* [Available data]
—————

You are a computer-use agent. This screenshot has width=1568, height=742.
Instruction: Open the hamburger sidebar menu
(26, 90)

—————

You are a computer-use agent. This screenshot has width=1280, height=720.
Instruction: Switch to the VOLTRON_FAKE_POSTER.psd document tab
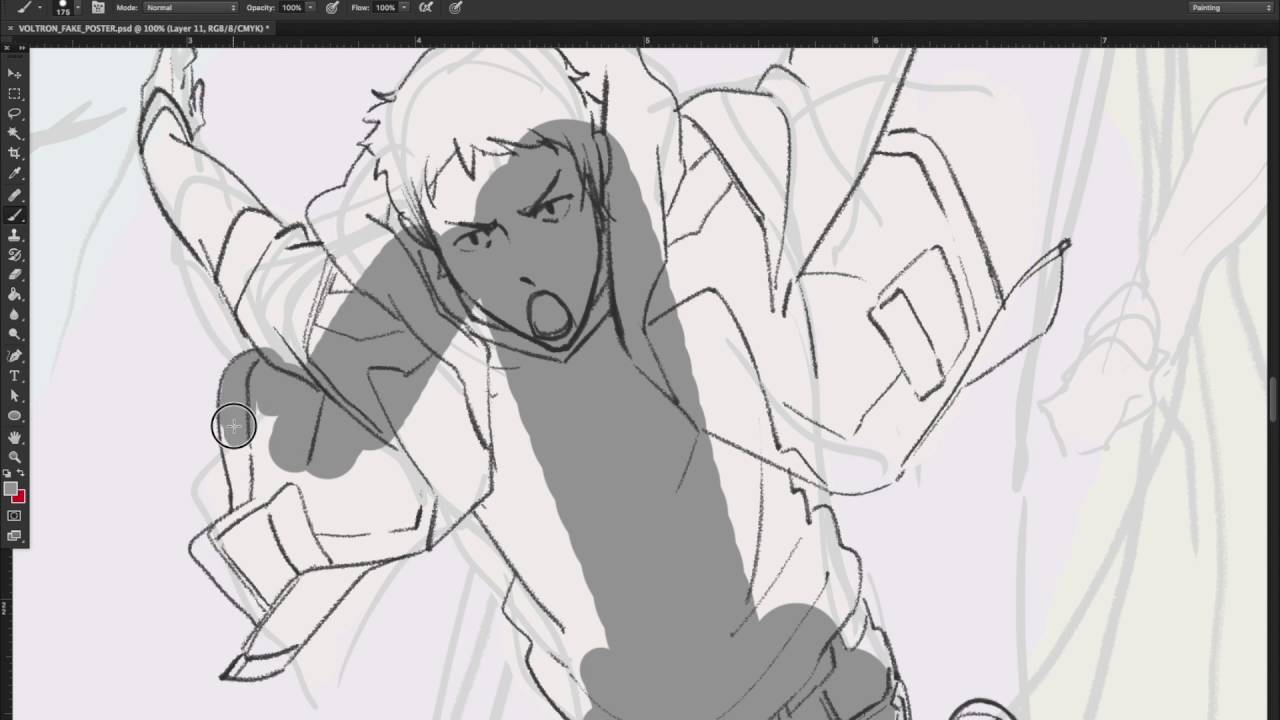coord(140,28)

—————

* [What the task requires] Scan the records above and show every line in which the word "This" occurs.

* [Answer box]
You are a computer-use agent. This screenshot has width=1568, height=742.
You are a computer-use agent. This screenshot has width=1280, height=720.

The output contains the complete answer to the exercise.